Di' se ognuna di queste affermazioni concorda con il testo sulla vita immaginativa, rispondendo sì o no e citando alla lettera le parole del testo che lo decidono. (a) Le gemelle avrebbero compiuto cinque anni la primavera successiva. (b) Veronica avrebbe preferito ascoltare la spiegazione scientifica piuttosto che bere un caffè. (c) Secondo il fotografo, la galaverna nasce dalla neve.
-------- TESTO CITATO --------
La vita immaginativa e il pensiero

La vita immaginativa

«Cosa stai facendo?»
«Le foto all’inverno. Vedete, il prato bianco, i rami ghiacciati, sembra quasi che abbia nevicato...»
«Vuoi fare una foto alla fatina dell’inverno?»
«No, voglio fare una cosa ancora più bella, venite, vi spiego. Guardate qui dentro nella macchina fotografica; vedete tutti questi cristalli di ghiaccio? Sembrano quasi aghi, è una cosa rara, si chiama galaverna e nasce dalla nebbia quando fa molto freddo e...»
«Qui non c’è la fatina dell’inverno. Noi andiamo a cercarla. Ciao.»
Così, in una fredda domenica mattina al parco, è iniziata e finita in fretta la conversazione tra Adele ed Eva, due gemelle che avrebbero compiuto cinque anni la primavera successiva, e un gentile signore. Così come si erano avvicinate in modo sicuro e repentino all’ignaro fotografo, allo stesso modo le bambine lo avevano piantato in asso, raggelato un po’ per il freddo e un po’ per il totale disinteresse in cui era caduto il suo racconto.
All’inizio di un incontro, Veronica, la loro mamma, ci riporta questo aneddoto ridendo, perché dopo la fuga delle sue figlie è stata lei a doversi sorbire una minuziosa, dettagliata e interminabile spiegazione scientifica del raro fenomeno, quando avrebbe preferito di gran lunga un caffè bollente. «Hanno l’attenzione che dura quanto il battito d’ali di una farfalla» prosegue Veronica.
Forse è vero, e vale per tutti i bambini, ma la durata di quel battito dipende dall’interesse suscitato in loro dalle diverse cose, e anche dalla nostra capacità di entrare in sintonia con quello che in un particolare momento i bambini vogliono comunicarci. È difficile, soprattutto quando iniziano a parlare bene, perché da quel momento ci sono sempre più occasioni in cui ci dimentichiamo della loro età e ci mettiamo in relazione con loro come se fossero decisamente più grandi di quanto non siano.
-------- DATI FORNITI --------
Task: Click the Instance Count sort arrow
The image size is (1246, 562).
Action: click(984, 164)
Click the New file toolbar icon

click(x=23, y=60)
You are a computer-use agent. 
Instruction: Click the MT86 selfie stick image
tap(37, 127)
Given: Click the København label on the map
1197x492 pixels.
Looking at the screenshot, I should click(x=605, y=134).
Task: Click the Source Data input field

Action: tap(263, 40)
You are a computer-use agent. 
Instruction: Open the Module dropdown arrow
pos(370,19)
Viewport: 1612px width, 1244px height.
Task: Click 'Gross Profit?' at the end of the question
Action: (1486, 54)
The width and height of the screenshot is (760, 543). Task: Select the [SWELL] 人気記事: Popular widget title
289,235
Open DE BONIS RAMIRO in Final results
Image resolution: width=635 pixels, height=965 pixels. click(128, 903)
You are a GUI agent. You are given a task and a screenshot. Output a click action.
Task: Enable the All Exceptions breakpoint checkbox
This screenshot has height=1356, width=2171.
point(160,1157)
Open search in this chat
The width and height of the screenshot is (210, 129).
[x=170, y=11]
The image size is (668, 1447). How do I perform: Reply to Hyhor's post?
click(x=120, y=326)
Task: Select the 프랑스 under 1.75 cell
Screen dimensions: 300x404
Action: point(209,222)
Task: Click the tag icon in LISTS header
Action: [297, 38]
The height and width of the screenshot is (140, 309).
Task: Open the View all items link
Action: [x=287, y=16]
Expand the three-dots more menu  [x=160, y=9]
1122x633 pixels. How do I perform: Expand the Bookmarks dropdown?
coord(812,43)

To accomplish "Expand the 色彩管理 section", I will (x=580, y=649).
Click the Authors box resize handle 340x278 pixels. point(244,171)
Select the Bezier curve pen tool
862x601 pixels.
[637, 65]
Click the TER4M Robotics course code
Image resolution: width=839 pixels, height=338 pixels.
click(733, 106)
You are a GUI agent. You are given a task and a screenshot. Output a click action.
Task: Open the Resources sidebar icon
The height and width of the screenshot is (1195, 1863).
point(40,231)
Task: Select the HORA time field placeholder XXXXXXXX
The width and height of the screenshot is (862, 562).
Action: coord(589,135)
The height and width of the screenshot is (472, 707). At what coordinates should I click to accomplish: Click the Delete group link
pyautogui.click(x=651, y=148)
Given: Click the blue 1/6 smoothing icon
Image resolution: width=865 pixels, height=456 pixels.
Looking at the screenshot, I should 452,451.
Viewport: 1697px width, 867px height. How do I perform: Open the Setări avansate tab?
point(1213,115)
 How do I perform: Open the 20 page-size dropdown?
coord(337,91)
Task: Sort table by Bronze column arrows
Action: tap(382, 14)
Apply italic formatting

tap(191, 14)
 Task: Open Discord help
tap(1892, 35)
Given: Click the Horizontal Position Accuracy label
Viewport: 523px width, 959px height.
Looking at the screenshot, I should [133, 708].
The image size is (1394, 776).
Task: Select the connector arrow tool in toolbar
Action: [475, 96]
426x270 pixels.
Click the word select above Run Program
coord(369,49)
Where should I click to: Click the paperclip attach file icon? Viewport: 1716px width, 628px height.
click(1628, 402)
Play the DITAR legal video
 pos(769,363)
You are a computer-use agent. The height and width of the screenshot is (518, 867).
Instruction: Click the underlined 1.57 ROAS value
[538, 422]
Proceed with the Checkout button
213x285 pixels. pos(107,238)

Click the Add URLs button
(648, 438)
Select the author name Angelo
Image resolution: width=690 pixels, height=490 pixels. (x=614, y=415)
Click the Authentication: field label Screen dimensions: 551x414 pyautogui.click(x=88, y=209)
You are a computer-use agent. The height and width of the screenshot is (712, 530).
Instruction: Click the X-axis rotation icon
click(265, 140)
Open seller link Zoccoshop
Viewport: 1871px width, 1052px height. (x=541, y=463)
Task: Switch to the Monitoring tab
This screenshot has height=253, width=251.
--------
**RISPOSTA SVOLTA**:
(a) Sì: «due gemelle che avrebbero compiuto cinque anni la primavera successiva».
(b) No: «quando avrebbe preferito di gran lunga un caffè bollente».
(c) No: «nasce dalla nebbia quando fa molto freddo».